The following parameters may be supplied:
- thresholds: A list of 4 thresholds in order: [normal, undetermined, abnormal, contradictory]
- priors: an array of updated priors for the Conclusion, based on the selected ContraryEvidence state. Must be length 4.
- name: an optional description or identifier.
Conclusion¶
This is the primary class that will be used in this model. Defines a Conclusion in terms of evidence and counter evidence.
The following parameters may be supplied:
- name: an optional description or identifier
- prior: the prior probability of occurrence
- evidence: an array of “Evidence” class nodes which define symptoms associated with the Conclusion. At least 1 must exist.
- contrary: a single “ContraryEvidence” class node which contradicts the Conclusion. A maximum of 1 may exist.
FuzzyStates¶
This class is not meant to be used standalone, but it provides backend functionality for the above classes.
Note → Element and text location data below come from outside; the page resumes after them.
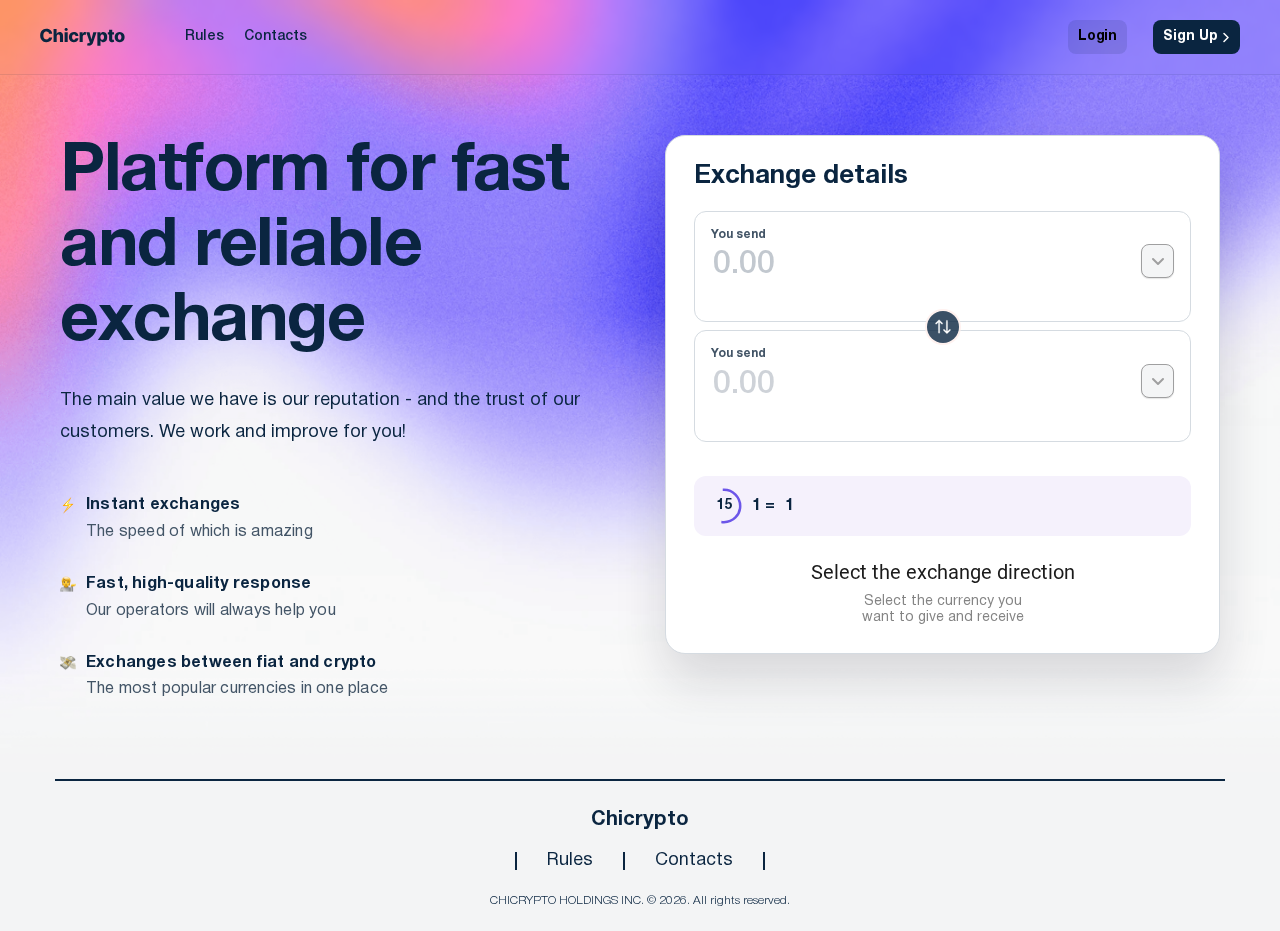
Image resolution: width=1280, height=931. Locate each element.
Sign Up (1190, 36)
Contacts (275, 36)
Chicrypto (640, 820)
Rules (204, 36)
FuzzyStates uses a fuzzy linear interpolation between the four user-defined states. Warning- the supplied values must be the “midpoints”, or the thresholds at which the fuzzy membership for the state should be equal to 100%. Total membership across all four states must always be equal to 100%.
The following parameters may be supplied:
- normal: signal value under normal behavior.
- warning: signal value that begins to indicate an anomaly.
- alarm: onset of significant poor behavior.
- danger: signal strongly indicates the Conclusion.
- steps: an optional parameter for the # of steps of the range of fuzzy values. Must be at least 100.